PROBLEM REQUIREMENTS
After locating the line with "The image size is (1024, 903)." in the entries below, set down exactly that line and each one after it to the end, skipping pictures.

--- TASK INPUT Enclosed Below ---

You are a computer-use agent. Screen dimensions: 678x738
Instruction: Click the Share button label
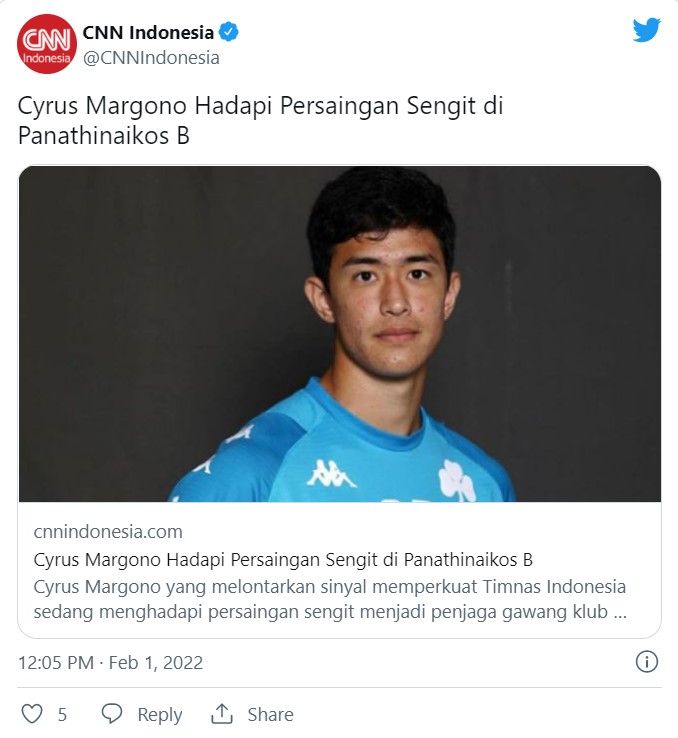271,714
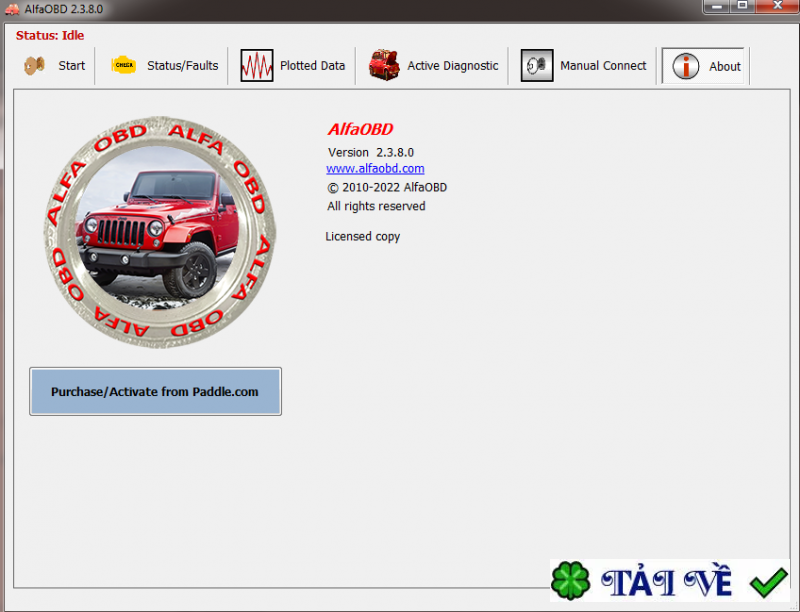The width and height of the screenshot is (800, 612).
Task: Click Purchase/Activate from Paddle.com
Action: 155,391
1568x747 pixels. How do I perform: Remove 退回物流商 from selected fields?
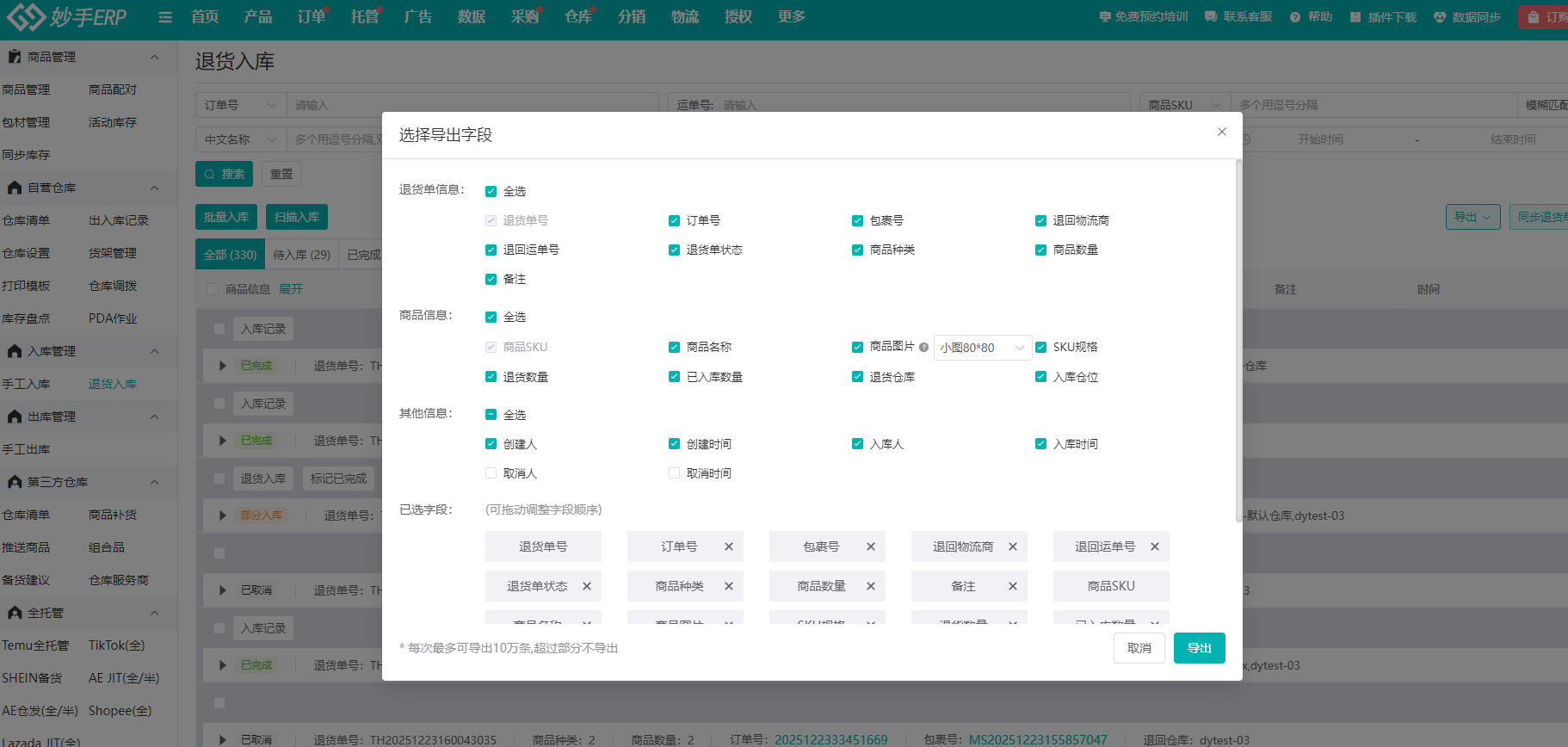click(x=1013, y=546)
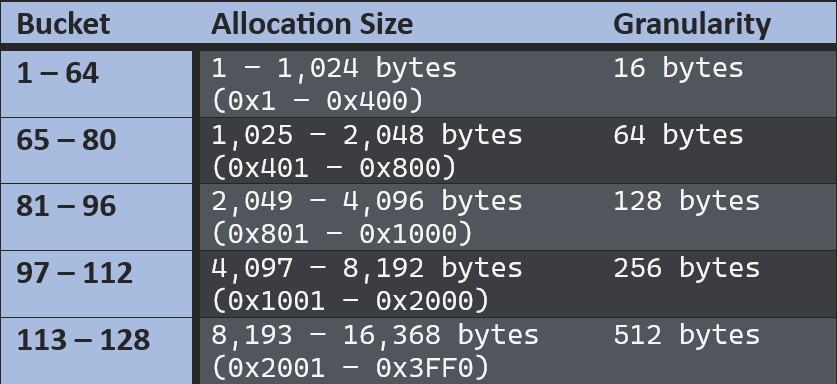Click the 2,049 – 4,096 bytes text
The width and height of the screenshot is (837, 384).
click(367, 202)
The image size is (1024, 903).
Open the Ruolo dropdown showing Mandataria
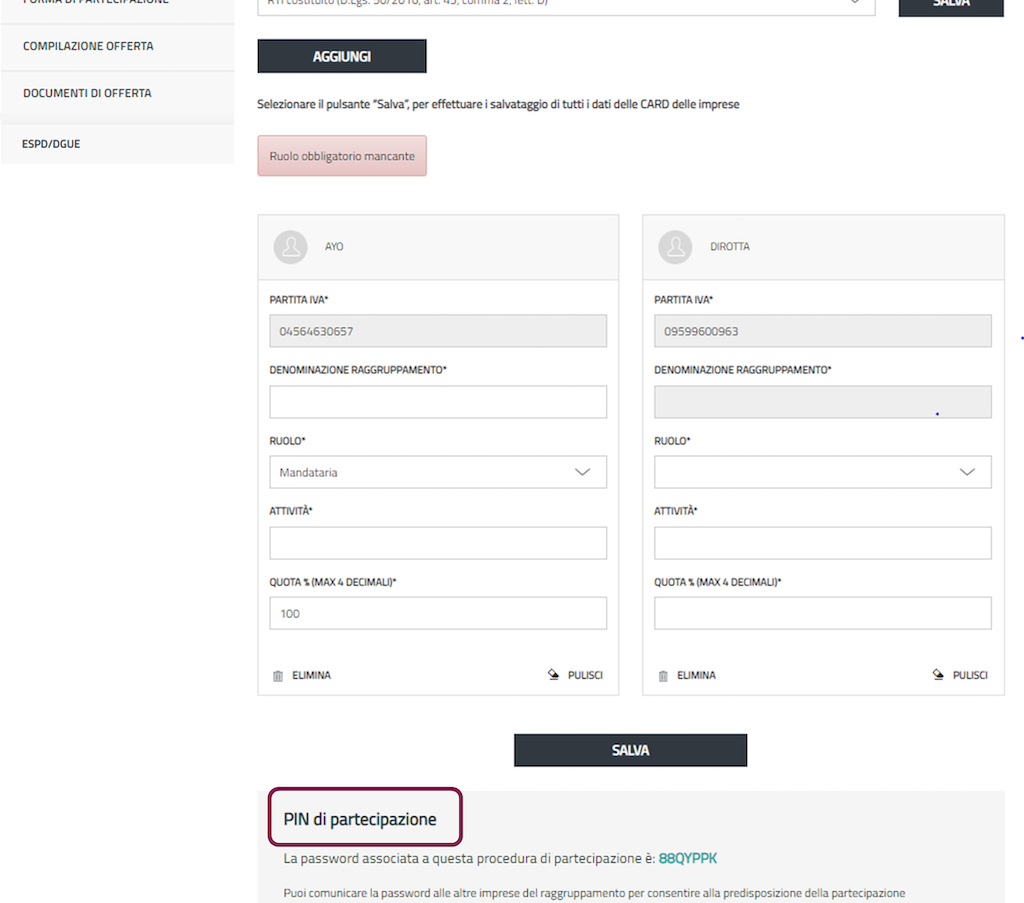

--- End of Enclosed TASK INPUT ---

RESULT OF THIS EXERCISE
The image size is (1024, 903).
Open the Ruolo dropdown showing Mandataria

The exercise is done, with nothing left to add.